An animation of a single-digit nimo tube display the numbers 0–9

In March 1967, IEE introduced another numeric display unit that is in essence a miniature cathode-ray tube. The tube has ten electron guns in two rows of five, each pointed to number-shaped stencils on a mask; when a number is selected, one of the guns fires through the corresponding stencil, onto the phosphor-coated glass screen on the face of the tube. This display, later named the nimo tube, was described by Electronic Design as "fairly simple" compared to other CRT-based digital display solutions due to the lack of a need for a deflection yoke. Electronic Equipment Engineering called it an advancement of their rear-projection displays. The anode required 2 (or 2.5) kV for operation but only about 30 µA of current; IEE sold the power supplies separately. Suggested applications of the tube in 1967 included voltmeters, digital counters, and cockpit readouts. Only tubes with a green (P31) phosphor were available at launch; purchasers could later choose any phosphor they desired.

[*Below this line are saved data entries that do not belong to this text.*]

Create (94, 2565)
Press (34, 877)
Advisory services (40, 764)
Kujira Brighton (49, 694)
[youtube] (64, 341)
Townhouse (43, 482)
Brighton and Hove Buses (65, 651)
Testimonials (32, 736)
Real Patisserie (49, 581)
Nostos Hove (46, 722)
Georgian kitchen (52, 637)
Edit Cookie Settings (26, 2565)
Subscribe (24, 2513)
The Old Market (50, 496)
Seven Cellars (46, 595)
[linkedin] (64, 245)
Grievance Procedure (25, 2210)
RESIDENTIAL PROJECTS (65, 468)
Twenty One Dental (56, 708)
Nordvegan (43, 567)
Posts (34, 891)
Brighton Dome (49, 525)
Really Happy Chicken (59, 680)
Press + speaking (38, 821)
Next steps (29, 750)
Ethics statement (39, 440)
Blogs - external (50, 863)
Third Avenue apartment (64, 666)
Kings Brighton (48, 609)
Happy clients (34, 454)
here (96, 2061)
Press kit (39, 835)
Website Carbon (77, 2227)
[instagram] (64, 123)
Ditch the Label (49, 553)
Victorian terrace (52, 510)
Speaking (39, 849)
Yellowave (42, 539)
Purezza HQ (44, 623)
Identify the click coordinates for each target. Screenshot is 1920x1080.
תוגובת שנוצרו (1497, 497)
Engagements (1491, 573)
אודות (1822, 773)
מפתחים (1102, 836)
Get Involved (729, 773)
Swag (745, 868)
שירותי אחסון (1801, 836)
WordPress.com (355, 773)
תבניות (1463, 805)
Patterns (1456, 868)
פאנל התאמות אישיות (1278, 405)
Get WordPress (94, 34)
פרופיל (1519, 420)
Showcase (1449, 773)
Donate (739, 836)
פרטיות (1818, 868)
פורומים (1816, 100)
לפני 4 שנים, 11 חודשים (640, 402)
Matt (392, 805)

The nimo tube directly competed against Burroughs Corporation's Nixie tube. Advantages of the nimo tube were its wider viewing angle compared to the Nixie tube and ability to control the anode brightness easily. Disadvantages were complexity of supplying power to the filament and anode—the latter requiring high voltage—and price: quantities of 1 to 9 nimo tubes commanded $20 each, more than double the cost of a Nixie tube of equivalent height. To make the nimo tube more competitive, IEE developed a 6-digit version in September 1967, with a ten digit version under development in November 1968. Both were made rectangular in shape, compared to the single-digit unit's round profile, and made use of an external deflection yoke allowing each gun to sweep horizontally in order to produce more than one digit.

===Later history===
IEE's Van Nuys factory employed over 400 people in the 1970s. By the late 1980s, the company was known for producing computer and data terminal keyboards and switches, in addition to displays. William E. Hartman ascended to presidency and the role of chief executive in 1985. In 1990, Gumpertz stepped down as president of IEE while remaining chairman; Stanley K. Weissberg of Resdel Corporation was named the new president.

IEE was hit hard by downsizing of the defense sector from 1990 to 1991, leading to a reduction of its 400-strong workforce by half by 1995 and a 10-percent pay cut for its remaining employees during the first four years of the downturn. Starting in 1992, the company eased into the commercial industry, producing video monitors and cash registers displays. In 1994, the company manufactured back-of-seat displays for the Metropolitan Opera, intended as an alternative to paper librettos in providing subtitles for patrons of operas. These subtitle displays made their debut in March 1995. In June 1995, under an initiative by Bill Clinton, the Department of Commerce gave IEE a $250,000 loan to help the company convert to the production of consumer products. In 2002, the company was in the business of fitting active-matrix LCDs with Clarex DR-IIIC, a light-diffusing acrylic that made the panels suitable for outdoor viewing.

The company posted sales of $20,000,000 in 2008. Gumpertz remained chairman of IEE until his death at the age of 92 in 2012. He worked two days out of the week in his final years.

In 2021, the company won a $15.3 million Department of Defense contract for replacing the Passive Attack Displays of the McDonnell Douglas F-15 Eagle.